__Task requirements__
Repeat the following entries exactly, excluding pictures.

[Stored entries]
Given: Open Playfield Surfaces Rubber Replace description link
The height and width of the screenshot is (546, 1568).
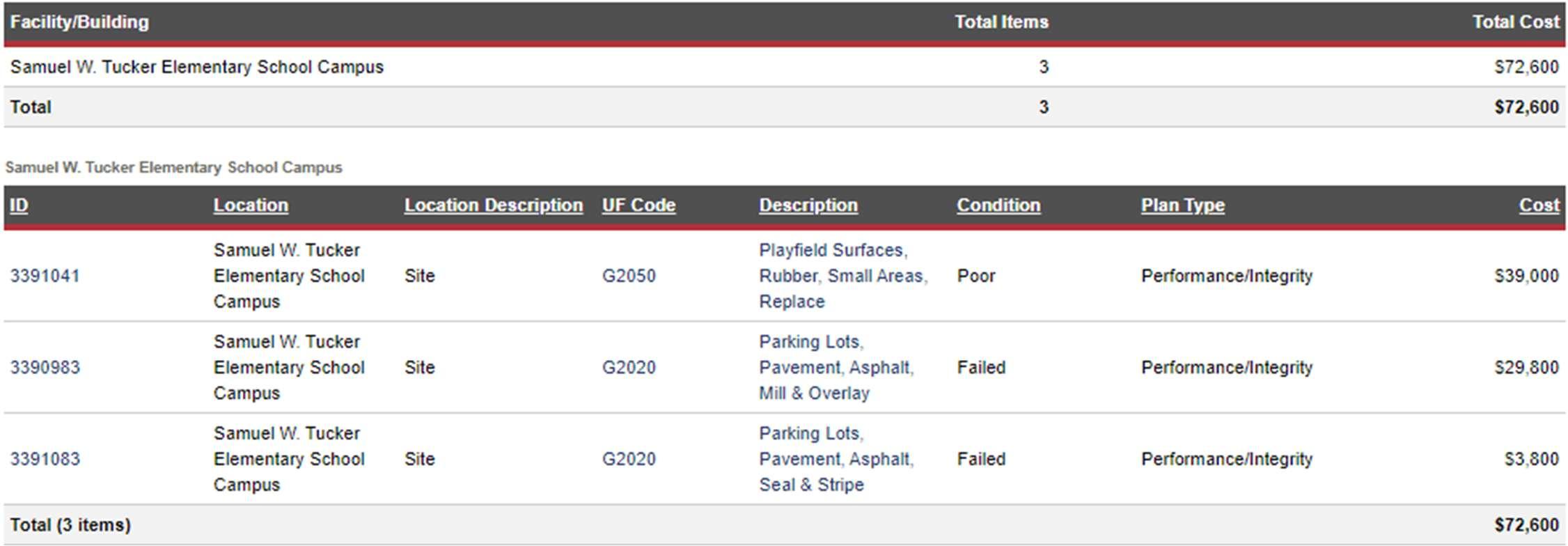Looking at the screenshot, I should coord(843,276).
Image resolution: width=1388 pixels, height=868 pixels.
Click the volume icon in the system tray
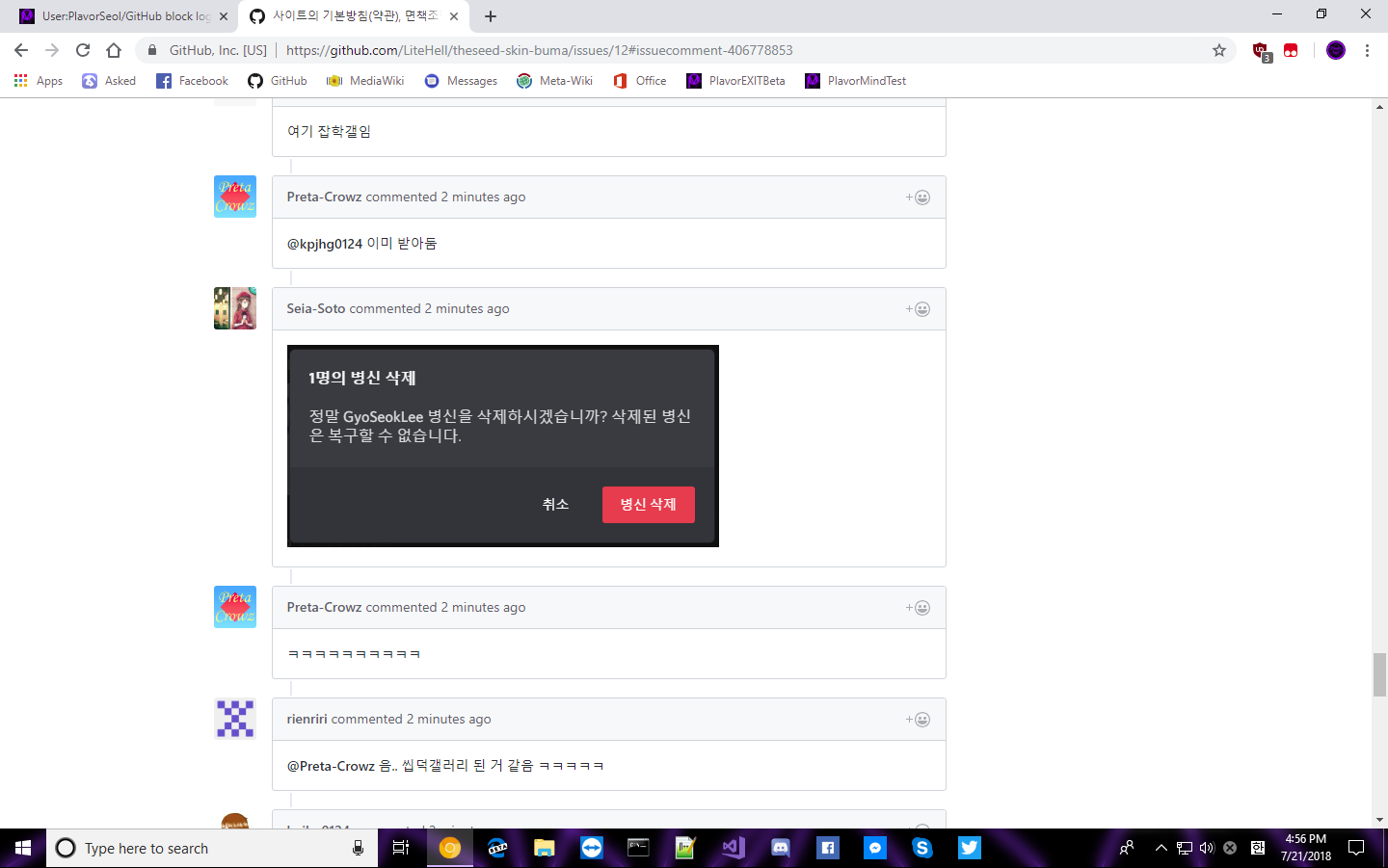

__Written answer__
Given: Open Playfield Surfaces Rubber Replace description link
The height and width of the screenshot is (546, 1568).
Looking at the screenshot, I should coord(843,276).
Image resolution: width=1388 pixels, height=868 pixels.
Click the volume icon in the system tray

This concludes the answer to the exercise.